*RECORDS SUPPLIED:*
--*--
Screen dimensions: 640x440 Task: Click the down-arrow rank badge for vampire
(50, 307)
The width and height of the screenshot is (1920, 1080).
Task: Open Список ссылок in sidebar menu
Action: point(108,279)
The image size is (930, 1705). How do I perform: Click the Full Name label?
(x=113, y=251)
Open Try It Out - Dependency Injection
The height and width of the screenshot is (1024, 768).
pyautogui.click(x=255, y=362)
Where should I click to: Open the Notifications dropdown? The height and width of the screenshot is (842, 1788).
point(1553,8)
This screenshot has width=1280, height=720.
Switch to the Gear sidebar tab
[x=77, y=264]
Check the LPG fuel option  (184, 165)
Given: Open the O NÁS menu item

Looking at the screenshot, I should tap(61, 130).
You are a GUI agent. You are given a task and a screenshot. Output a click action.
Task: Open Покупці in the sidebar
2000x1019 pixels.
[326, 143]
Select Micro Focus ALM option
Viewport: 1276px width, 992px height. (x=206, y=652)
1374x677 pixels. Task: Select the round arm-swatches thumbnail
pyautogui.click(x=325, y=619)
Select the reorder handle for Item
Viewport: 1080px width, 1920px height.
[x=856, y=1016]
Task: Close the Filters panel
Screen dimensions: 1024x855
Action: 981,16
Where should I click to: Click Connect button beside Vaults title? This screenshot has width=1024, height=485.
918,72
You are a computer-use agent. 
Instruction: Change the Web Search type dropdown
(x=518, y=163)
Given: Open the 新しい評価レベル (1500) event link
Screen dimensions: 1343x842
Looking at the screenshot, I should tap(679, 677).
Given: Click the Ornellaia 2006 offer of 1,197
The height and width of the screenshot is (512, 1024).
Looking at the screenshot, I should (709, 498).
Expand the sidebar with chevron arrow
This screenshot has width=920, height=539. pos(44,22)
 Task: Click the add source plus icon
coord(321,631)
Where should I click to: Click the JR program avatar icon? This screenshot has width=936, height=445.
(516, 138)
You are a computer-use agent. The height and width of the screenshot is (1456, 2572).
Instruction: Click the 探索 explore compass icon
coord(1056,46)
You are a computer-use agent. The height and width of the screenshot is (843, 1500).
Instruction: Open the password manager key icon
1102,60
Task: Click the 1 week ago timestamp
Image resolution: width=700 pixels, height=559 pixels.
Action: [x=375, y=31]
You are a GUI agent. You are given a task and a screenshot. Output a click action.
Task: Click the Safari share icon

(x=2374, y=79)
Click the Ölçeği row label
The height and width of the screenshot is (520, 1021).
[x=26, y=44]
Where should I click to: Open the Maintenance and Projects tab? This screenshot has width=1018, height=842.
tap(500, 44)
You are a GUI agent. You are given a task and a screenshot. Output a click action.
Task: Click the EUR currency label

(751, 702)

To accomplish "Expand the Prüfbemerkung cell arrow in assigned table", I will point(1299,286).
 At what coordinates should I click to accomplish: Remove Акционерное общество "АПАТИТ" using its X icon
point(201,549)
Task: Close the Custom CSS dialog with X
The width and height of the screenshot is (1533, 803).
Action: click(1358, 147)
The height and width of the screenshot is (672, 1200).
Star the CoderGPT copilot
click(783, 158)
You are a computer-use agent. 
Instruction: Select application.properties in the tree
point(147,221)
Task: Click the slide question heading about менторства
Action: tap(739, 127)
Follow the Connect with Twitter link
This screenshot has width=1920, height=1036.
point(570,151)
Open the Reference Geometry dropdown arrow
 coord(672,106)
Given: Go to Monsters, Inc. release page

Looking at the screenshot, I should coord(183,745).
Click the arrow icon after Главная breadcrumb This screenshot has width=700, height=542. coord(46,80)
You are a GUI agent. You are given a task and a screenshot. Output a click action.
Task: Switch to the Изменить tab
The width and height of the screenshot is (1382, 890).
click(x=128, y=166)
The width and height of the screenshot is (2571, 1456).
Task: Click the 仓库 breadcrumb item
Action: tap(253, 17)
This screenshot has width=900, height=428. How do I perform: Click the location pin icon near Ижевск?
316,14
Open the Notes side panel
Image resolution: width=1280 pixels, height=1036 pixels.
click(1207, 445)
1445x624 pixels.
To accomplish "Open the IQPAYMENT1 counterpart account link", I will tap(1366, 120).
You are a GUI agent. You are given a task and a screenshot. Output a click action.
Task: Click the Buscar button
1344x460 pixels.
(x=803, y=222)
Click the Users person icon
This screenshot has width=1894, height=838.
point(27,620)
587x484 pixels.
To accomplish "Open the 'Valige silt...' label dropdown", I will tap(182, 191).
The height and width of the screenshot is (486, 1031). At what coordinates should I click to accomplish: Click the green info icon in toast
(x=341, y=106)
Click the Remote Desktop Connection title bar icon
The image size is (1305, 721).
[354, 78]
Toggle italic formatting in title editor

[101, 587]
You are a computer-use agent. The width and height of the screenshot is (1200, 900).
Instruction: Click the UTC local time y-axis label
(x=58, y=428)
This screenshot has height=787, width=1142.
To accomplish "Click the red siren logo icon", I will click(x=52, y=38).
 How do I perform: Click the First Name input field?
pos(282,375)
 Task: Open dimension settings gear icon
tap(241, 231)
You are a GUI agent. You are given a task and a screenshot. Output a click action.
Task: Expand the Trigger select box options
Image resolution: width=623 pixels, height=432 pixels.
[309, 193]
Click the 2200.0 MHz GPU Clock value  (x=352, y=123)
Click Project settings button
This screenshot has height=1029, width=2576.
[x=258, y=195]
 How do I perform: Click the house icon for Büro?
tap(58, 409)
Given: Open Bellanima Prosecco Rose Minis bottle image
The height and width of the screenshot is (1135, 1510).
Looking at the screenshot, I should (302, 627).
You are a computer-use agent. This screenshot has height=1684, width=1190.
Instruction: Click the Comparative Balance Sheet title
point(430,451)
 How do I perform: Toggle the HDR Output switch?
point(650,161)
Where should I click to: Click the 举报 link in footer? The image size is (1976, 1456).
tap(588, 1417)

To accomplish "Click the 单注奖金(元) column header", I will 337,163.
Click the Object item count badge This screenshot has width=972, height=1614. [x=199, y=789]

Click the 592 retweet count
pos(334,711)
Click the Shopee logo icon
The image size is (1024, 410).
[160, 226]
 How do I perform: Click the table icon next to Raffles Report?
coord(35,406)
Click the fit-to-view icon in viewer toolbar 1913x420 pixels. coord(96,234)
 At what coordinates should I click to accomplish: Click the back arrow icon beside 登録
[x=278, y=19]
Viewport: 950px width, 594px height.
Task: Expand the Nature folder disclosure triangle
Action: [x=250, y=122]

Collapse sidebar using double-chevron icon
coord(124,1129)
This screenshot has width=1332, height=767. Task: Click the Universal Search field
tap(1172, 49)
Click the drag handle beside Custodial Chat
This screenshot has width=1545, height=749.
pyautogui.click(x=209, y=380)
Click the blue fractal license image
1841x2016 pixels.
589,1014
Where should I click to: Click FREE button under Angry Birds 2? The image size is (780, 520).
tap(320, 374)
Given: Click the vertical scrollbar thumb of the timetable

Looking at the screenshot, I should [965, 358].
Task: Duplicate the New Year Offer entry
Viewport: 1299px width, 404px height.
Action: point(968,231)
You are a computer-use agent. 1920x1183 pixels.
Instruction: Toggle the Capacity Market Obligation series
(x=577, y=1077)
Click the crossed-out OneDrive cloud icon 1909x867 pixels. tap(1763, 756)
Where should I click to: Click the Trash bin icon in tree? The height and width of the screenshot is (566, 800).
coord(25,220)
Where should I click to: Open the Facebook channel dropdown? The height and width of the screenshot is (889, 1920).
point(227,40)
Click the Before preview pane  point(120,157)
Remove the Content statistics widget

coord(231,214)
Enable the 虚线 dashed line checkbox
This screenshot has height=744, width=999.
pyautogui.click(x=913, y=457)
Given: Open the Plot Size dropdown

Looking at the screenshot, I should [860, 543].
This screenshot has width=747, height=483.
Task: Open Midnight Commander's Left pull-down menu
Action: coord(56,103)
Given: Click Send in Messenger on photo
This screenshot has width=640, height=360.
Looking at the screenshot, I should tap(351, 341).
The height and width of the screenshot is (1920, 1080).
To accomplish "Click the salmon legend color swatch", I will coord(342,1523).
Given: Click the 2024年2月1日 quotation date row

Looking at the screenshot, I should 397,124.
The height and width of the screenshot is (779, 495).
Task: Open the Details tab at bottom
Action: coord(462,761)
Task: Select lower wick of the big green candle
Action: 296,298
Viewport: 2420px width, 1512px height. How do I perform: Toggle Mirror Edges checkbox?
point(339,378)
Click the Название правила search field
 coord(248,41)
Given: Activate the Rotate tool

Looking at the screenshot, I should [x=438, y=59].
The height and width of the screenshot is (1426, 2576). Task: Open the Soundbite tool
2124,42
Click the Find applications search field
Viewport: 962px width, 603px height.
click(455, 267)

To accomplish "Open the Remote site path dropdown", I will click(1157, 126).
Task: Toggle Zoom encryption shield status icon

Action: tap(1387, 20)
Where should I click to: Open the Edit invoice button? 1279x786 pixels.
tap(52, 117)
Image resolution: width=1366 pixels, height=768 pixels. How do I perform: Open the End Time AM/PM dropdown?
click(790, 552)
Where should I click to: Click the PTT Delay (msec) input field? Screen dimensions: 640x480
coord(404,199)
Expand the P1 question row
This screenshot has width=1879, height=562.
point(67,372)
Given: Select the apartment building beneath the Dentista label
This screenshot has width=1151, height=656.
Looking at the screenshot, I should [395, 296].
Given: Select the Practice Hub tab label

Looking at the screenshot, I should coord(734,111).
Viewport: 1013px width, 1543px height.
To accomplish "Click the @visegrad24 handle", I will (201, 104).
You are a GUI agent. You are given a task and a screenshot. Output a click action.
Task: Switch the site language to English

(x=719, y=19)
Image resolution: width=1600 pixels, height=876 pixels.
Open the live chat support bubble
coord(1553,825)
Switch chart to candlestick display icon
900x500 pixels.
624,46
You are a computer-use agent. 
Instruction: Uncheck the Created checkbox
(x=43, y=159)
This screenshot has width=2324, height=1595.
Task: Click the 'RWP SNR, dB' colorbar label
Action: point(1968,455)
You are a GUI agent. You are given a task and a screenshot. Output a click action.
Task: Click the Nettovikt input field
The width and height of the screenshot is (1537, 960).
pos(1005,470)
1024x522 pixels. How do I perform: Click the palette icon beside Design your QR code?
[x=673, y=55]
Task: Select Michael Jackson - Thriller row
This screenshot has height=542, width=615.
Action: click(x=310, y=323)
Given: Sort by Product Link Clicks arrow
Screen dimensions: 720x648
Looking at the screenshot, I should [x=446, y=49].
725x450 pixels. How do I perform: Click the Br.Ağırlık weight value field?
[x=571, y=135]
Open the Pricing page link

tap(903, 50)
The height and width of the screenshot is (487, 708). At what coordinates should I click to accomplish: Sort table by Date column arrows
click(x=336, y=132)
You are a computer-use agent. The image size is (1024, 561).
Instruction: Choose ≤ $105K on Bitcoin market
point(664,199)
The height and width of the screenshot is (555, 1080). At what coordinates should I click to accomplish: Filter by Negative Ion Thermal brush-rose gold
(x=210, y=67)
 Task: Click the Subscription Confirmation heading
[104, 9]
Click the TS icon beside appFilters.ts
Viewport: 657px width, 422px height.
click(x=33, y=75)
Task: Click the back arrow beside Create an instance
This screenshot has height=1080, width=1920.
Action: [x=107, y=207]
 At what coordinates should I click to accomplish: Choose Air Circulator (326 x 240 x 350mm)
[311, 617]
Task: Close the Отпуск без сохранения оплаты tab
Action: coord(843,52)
--*--
*DIRECTIVE:*
Please render the material as a numbered list, starting at its first line and ending at the line containing "Viewport: 1276px width, 992px". Leave out blank lines.

*TASK RESPONSE:*
1. Screen dimensions: 640x440 Task: Click the down-arrow rank badge for vampire
2. (50, 307)
3. The width and height of the screenshot is (1920, 1080).
4. Task: Open Список ссылок in sidebar menu
5. Action: point(108,279)
6. The image size is (930, 1705). How do I perform: Click the Full Name label?
7. (x=113, y=251)
8. Open Try It Out - Dependency Injection
9. The height and width of the screenshot is (1024, 768).
10. pyautogui.click(x=255, y=362)
11. Where should I click to: Open the Notifications dropdown? The height and width of the screenshot is (842, 1788).
12. point(1553,8)
13. This screenshot has width=1280, height=720.
14. Switch to the Gear sidebar tab
15. [x=77, y=264]
16. Check the LPG fuel option  (184, 165)
17. Given: Open the O NÁS menu item
18. Looking at the screenshot, I should tap(61, 130).
19. You are a GUI agent. You are given a task and a screenshot. Output a click action.
20. Task: Open Покупці in the sidebar
21. 2000x1019 pixels.
22. [326, 143]
23. Select Micro Focus ALM option
24. Viewport: 1276px width, 992px height. (x=206, y=652)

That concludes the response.